Extracted records
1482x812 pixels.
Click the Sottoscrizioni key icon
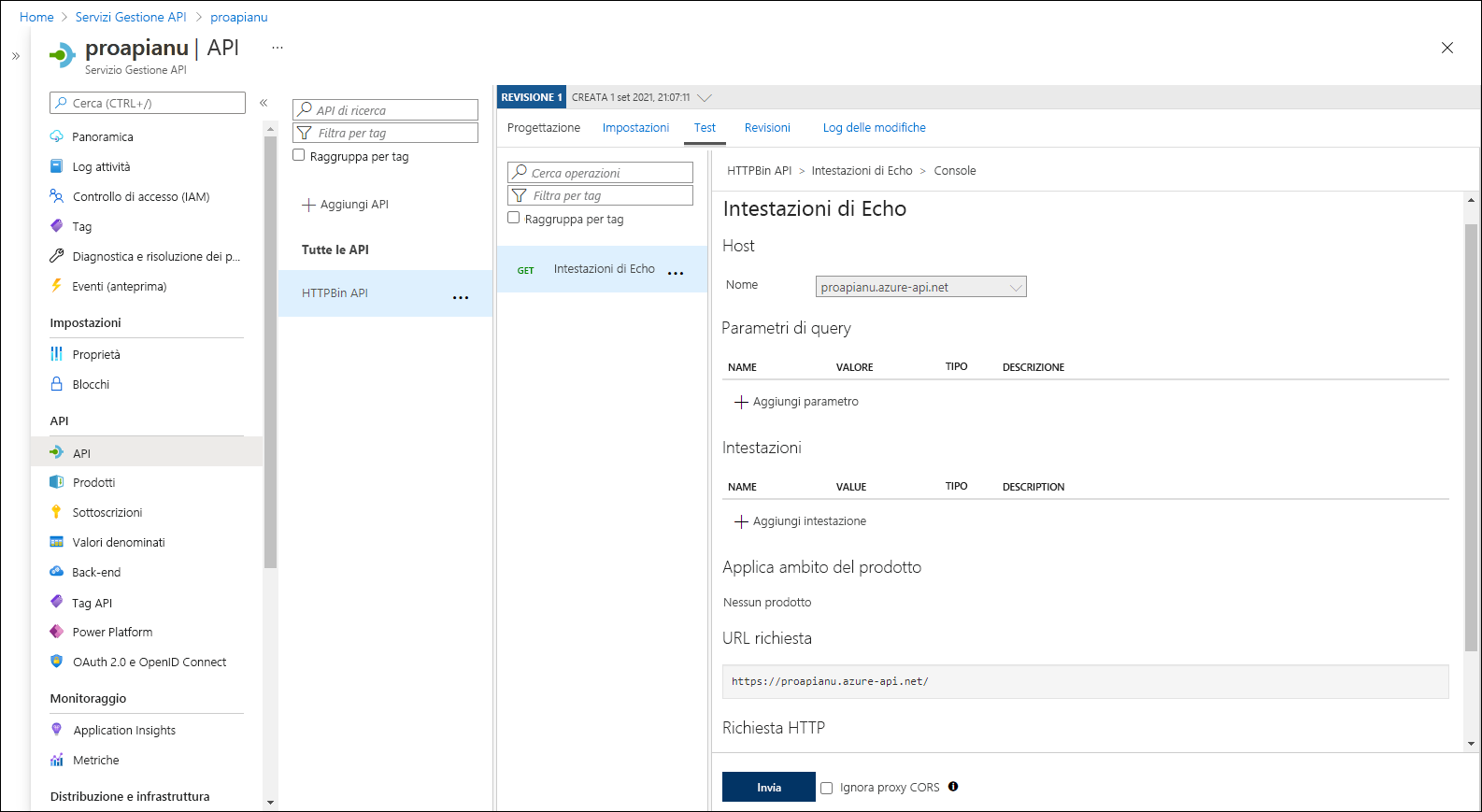click(56, 512)

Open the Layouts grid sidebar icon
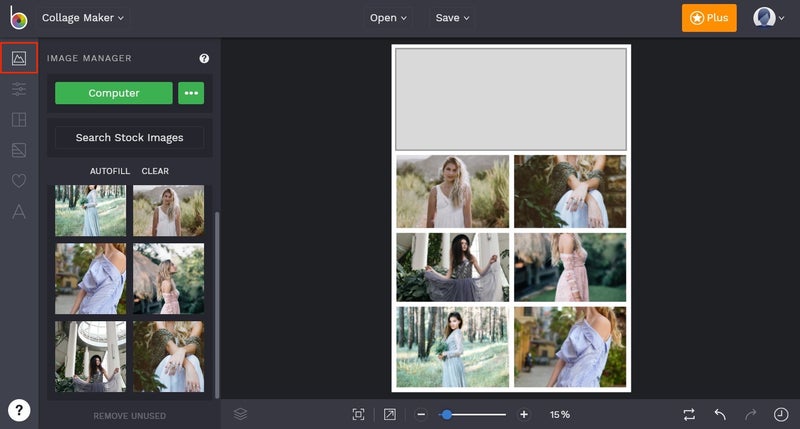[x=19, y=119]
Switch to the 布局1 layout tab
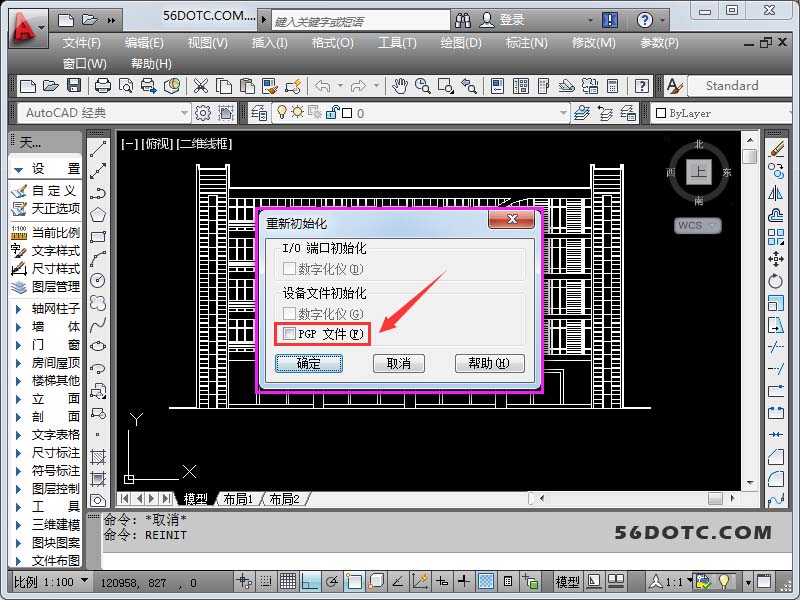The height and width of the screenshot is (600, 800). [237, 498]
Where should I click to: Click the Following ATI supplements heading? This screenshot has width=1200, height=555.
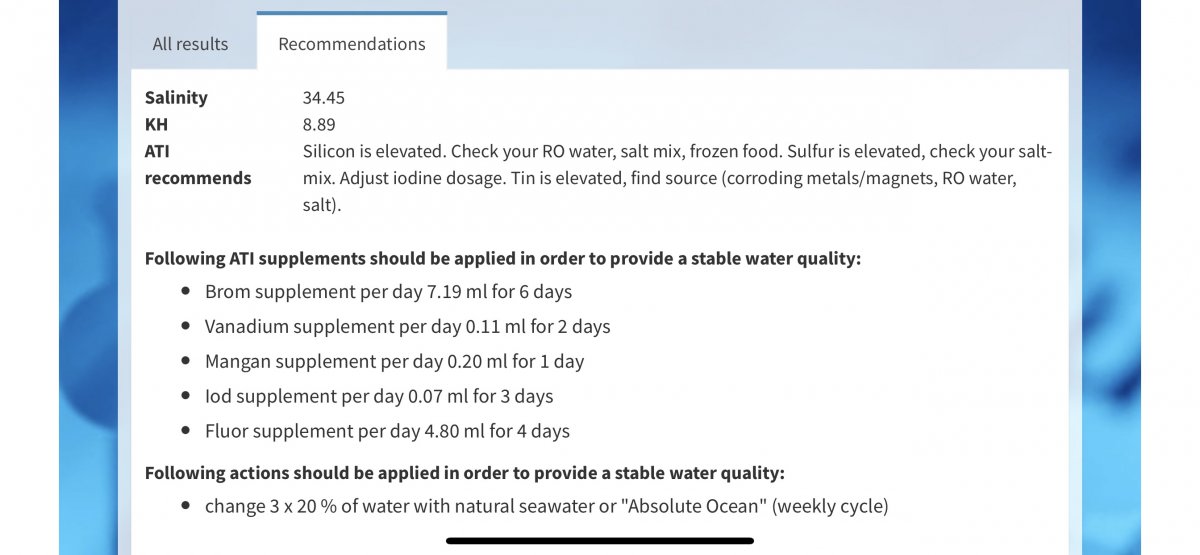[x=502, y=258]
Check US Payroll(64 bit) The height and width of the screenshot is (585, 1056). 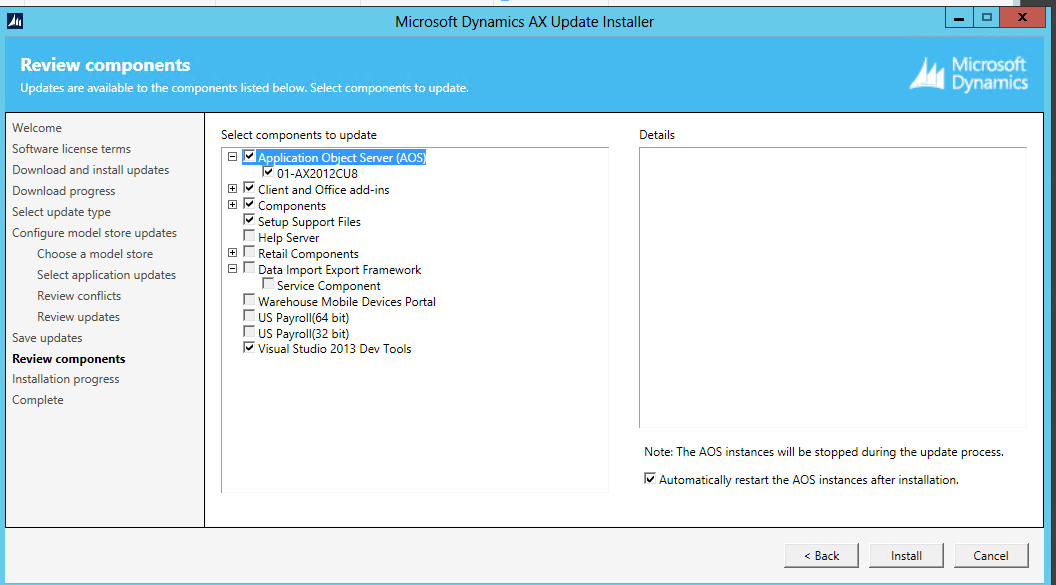pyautogui.click(x=249, y=317)
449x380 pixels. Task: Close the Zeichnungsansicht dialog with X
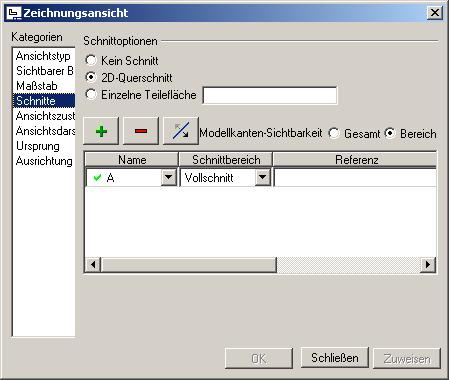pyautogui.click(x=435, y=13)
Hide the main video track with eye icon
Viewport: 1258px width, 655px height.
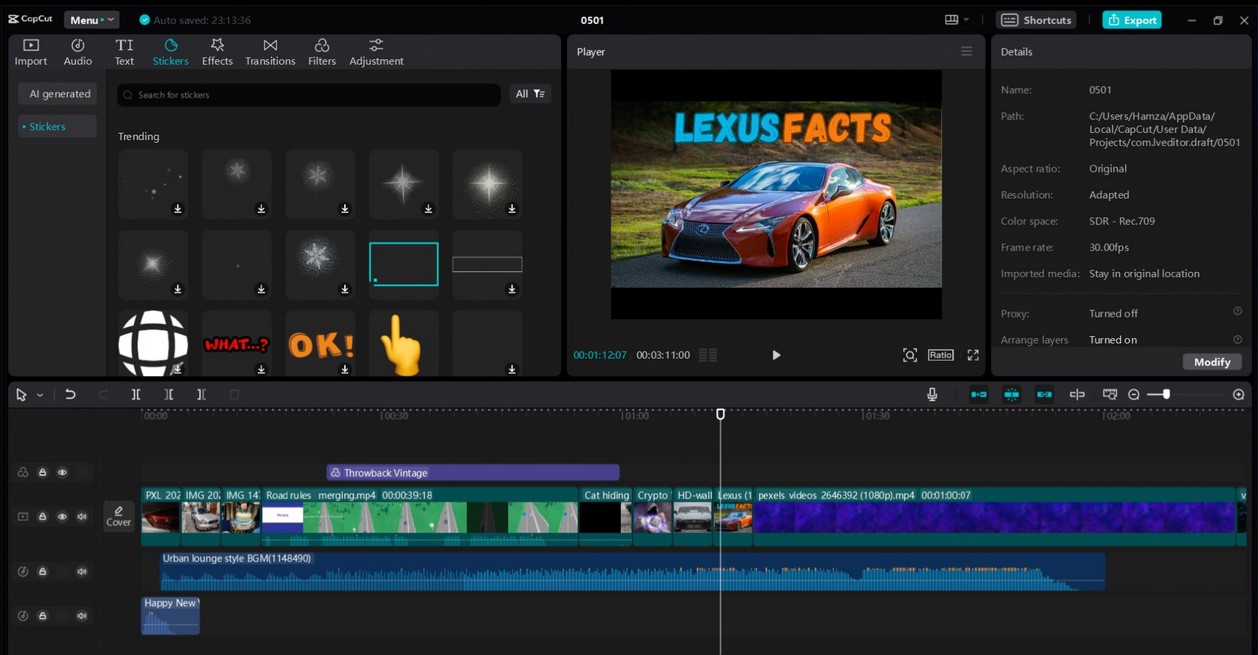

Work instructions
Exactly as they stand, write the lines from the one holding "449x380 pixels. Task: Close" to the end of the material, both ends included. Do not copy the pictures.

Answer space
449x380 pixels. Task: Close the Zeichnungsansicht dialog with X
pyautogui.click(x=435, y=13)
Hide the main video track with eye icon
Viewport: 1258px width, 655px height.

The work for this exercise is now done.